AMES, Iowa – Children are more likely to build money management skills and develop sound financial habits when what they learn at school is reinforced at home. A new curriculum from Iowa State University Extension and Outreach helps teachers and parents work together to increase financial literacy in Iowa youth.
The Financial Literacy Lesson Plans (Grades K-5) curriculum is available for free download from the ISU Extension Store, either by grade level or as an entire K-5 curriculum. The curriculum addresses the financial literacy content and skills that are part of both the State of Iowa’s 21st Century and Social Studies standards.
“This curriculum gives K–5 educators the tools they need to teach financial literacy in ways that are both developmentally appropriate and engaging for elementary students,” said Cynthia Needles Fletcher, a professor and extension specialist in human development and family studies.
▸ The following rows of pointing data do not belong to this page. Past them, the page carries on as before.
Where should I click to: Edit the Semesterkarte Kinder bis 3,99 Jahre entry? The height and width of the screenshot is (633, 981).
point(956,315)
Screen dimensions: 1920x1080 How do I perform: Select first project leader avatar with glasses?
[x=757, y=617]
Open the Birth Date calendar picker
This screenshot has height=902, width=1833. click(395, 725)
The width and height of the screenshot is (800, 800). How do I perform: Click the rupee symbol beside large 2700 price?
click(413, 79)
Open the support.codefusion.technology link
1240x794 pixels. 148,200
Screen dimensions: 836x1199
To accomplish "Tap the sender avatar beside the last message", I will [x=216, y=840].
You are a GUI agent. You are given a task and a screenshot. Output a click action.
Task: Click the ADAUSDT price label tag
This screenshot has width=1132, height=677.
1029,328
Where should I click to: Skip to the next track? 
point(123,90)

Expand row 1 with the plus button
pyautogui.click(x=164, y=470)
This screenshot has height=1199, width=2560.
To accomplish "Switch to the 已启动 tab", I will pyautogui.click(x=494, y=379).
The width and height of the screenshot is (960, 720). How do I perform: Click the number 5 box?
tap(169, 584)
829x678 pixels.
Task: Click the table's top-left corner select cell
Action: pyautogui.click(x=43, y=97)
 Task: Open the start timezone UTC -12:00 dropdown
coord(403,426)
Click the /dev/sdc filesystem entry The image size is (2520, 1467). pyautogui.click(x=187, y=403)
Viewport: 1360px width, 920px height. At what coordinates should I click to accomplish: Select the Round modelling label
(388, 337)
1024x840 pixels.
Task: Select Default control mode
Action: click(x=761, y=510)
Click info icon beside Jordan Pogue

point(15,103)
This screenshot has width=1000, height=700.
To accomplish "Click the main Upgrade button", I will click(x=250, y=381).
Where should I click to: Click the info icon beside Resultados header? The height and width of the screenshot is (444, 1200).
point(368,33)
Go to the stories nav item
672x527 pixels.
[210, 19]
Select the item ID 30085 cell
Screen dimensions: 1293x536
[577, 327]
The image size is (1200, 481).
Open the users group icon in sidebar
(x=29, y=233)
The curriculum builds reading and vocabulary skills. Most of the lessons feature reading and discussion of a storybook as the main activity, with supplemental activities to extend learning and initiate discussions at home. The curriculum also reinforces a number of math standards, Fletcher said. Students get to apply mathematical thinking related to money and financial literacy concepts.
The lessons can be taught in fewer than 30 minutes, in most cases, making it easy to fit a lesson into the school day. Lessons can be taught in sequence at each grade level; however, each lesson also can stand alone. An educator doesn’t have to teach any one lesson prior to teaching another lesson at any grade level, Fletcher said.
“Much of what a teacher can do with these lessons happens in the classroom, but another important part happens at home, because home is where children pick up financial habits, attitudes and norms that will guide their financial behavior as adults,” Fletcher said. “Each lesson includes a section we’ve called ‘Home Talk.’ It’s information that teachers can share with parents or guardians so that they can revisit and reinforce the lesson’s concepts with their children.”
Glenda Seward, a learning design coach in Iowa’s Mid-Prairie Community School District, prepared the curriculum, which Fletcher reviewed. Seward holds Iowa teaching endorsements for Elementary Education, K–8, and Family and Consumer Sciences, 6-12; and has National Board Certification in Career and Technical Education: Secondary Family and Consumer Sciences.
“Glenda and I thank the K–5 teachers in the Mid-Prairie elementary schools who gave their time and talents for pilot testing the lessons and providing feedback to improve the end product,” Fletcher said.
The Iowa Insurance Division provided some financial support for the project.
Photo credit: Monkey Business/stock.adobe.com
Audio file available: For use in 2019
Transcript. Cynthia Needles Fletcher: “Much of what a teacher can do with these lessons happens in the classroom, but another important part happens at home, because home is where children pick up financial habits, attitudes and norms that will guide their financial behavior as adults. Each lesson includes a section we’ve called ‘Home Talk.’ It’s information that teachers can share with parents or guardians so that they can revisit and reinforce the lesson’s concepts with their children.”